- Directed by: Willard Van Dyke
- Written by: Irving Jacoby
- Starring: James Karen
- Narrated by: Tony Kraber
- Cinematography: Boris Kaufman
- Edited by: Aram Boyajian
- Music by: Henry Brant
- Production company: United States Information Service
- Distributed by: U.S. Department of State
- Release date: 1947;
- Running time: 40 minutes
- Country: United States
- Language: English

= Journey into Medicine =

1947 film

Journey into Medicine is a 1947 American documentary-style film. The film stars James Karen as Michael Kenneth Marshall, a young medical student who goes through medical training at Columbia and Cornell. During his internship in pediatrics, Marshall loses one of his patients, a young girl to diphtheria. This case inspires him to enroll in the Johns Hopkins School of Public Health and pursue a career in public health. While studying at Johns Hopkins, Marshall helps battle an outbreak of diphtheria in Baltimore, which confirms to him his chosen vocation.

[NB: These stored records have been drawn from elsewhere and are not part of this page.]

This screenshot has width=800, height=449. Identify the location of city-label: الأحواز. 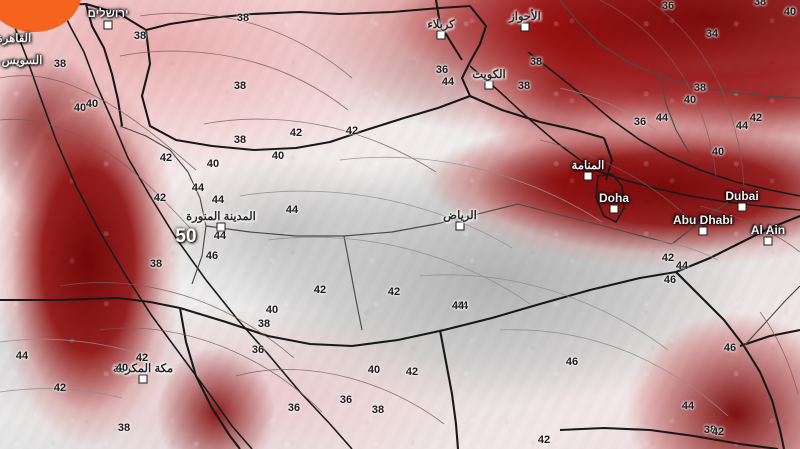
(525, 17).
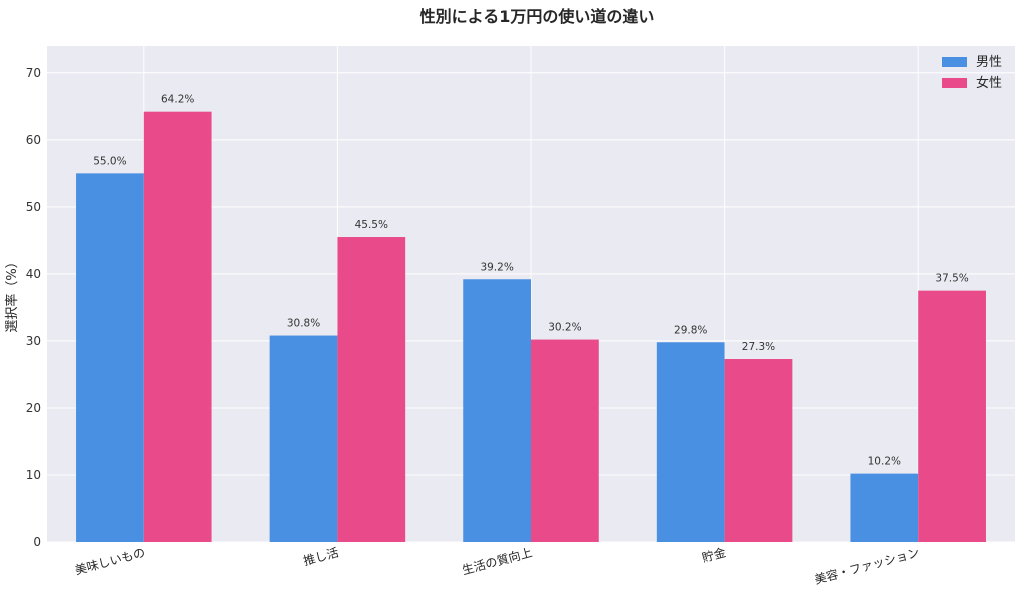  Describe the element at coordinates (690, 330) in the screenshot. I see `data-label: 29.8%` at that location.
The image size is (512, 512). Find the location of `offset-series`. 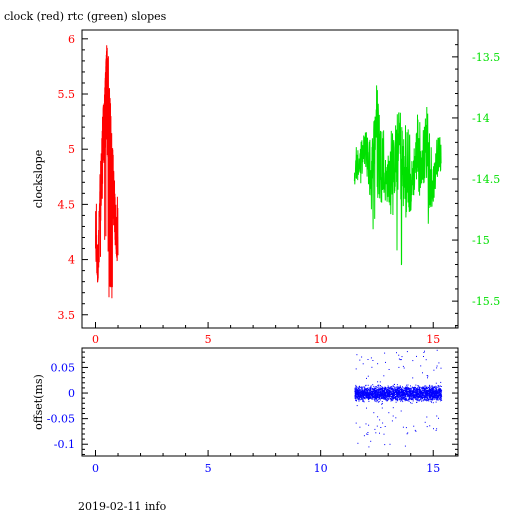

offset-series is located at coordinates (398, 398).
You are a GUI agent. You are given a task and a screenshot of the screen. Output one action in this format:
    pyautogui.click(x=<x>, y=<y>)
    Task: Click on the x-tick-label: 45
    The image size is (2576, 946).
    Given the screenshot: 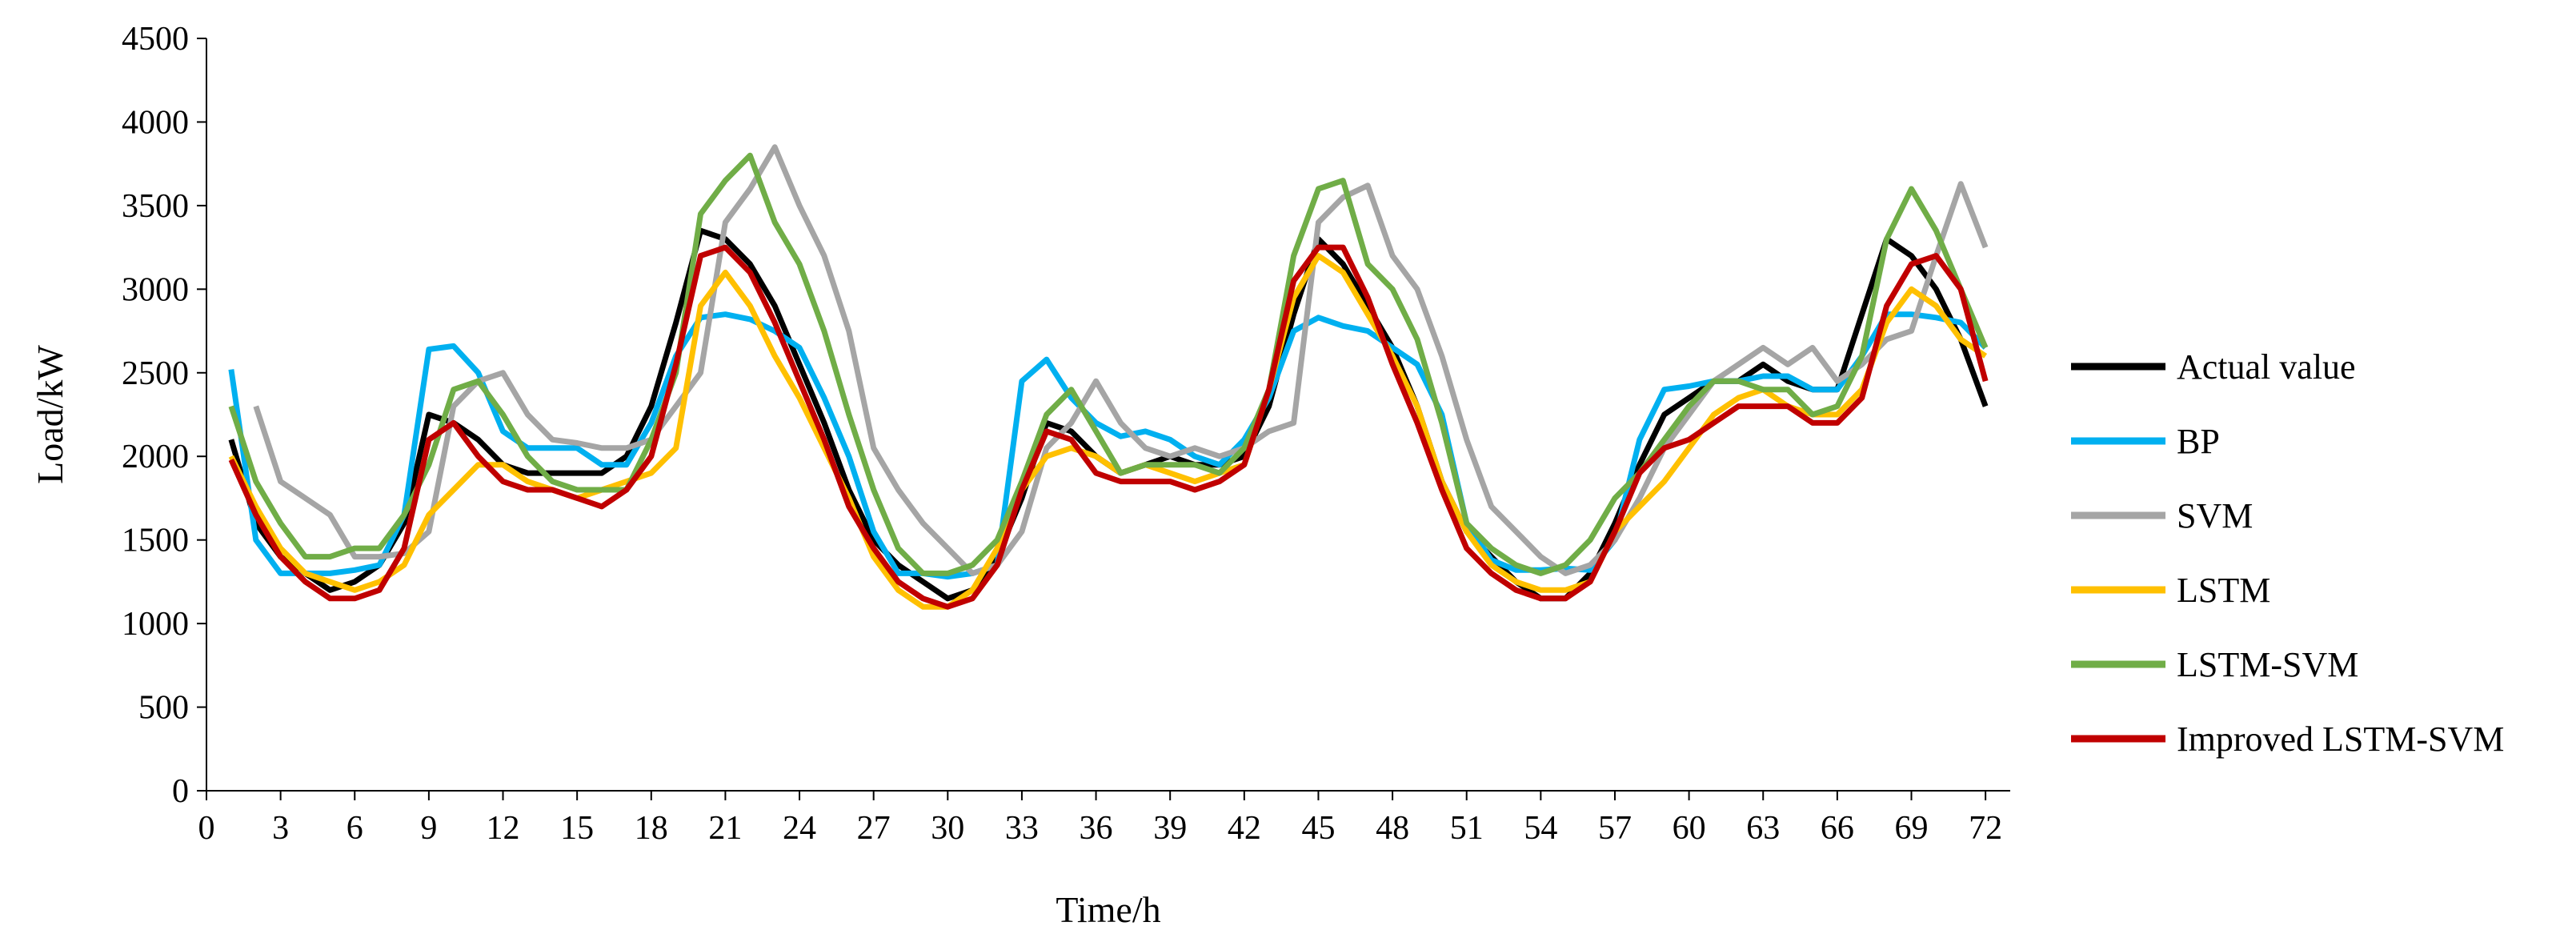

The film was made by the United States Information Service for use by the U.S. State Department. The film was meant to be shown outside the United States as a promotional film for American medicine and public health efforts abroad.

The film was nominated for an Academy Award for Best Documentary Feature. The Academy Film Archive preserved Journey into Medicine in 2011. The film is part of the Academy War Film Collection, one of the largest collections of World War II era short films held outside government archives.